Pixel coordinate grounding data:
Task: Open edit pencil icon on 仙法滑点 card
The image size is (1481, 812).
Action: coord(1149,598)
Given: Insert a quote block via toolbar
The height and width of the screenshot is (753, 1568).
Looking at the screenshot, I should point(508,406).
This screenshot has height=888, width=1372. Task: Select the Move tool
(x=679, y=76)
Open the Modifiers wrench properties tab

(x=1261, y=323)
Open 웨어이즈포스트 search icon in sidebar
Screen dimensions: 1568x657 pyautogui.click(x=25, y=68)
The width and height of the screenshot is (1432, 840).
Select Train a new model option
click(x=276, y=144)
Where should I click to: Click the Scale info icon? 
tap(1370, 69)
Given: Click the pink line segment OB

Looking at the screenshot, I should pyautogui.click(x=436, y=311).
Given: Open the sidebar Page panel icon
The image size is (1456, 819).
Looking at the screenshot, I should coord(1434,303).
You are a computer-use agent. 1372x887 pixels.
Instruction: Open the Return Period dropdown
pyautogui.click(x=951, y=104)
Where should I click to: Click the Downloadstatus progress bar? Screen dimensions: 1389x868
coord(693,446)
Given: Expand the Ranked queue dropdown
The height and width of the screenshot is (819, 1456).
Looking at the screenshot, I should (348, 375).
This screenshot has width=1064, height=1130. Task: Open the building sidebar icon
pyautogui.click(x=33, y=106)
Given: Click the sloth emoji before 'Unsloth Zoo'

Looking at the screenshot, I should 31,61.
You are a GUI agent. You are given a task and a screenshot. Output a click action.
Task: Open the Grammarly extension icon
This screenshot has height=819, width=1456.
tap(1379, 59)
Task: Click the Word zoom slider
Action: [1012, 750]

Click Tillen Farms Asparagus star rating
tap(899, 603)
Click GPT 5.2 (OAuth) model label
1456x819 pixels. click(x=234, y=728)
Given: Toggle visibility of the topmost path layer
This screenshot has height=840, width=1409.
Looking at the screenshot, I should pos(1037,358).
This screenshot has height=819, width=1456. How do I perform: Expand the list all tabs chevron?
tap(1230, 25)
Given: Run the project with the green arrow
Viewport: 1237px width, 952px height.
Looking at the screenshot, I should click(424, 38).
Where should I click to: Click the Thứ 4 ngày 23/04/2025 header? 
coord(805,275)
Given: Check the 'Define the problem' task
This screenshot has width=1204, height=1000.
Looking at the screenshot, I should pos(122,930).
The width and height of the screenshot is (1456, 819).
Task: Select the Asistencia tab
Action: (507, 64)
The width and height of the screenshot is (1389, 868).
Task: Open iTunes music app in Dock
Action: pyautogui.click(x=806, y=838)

### What you are asked to do
Here the answer is the exact run of lines above, from the line with "Given: Check the 'Define the problem' task" down to the last, and nothing else.

### Output of the exercise
Given: Check the 'Define the problem' task
This screenshot has width=1204, height=1000.
Looking at the screenshot, I should pos(122,930).
The width and height of the screenshot is (1456, 819).
Task: Select the Asistencia tab
Action: (507, 64)
The width and height of the screenshot is (1389, 868).
Task: Open iTunes music app in Dock
Action: pyautogui.click(x=806, y=838)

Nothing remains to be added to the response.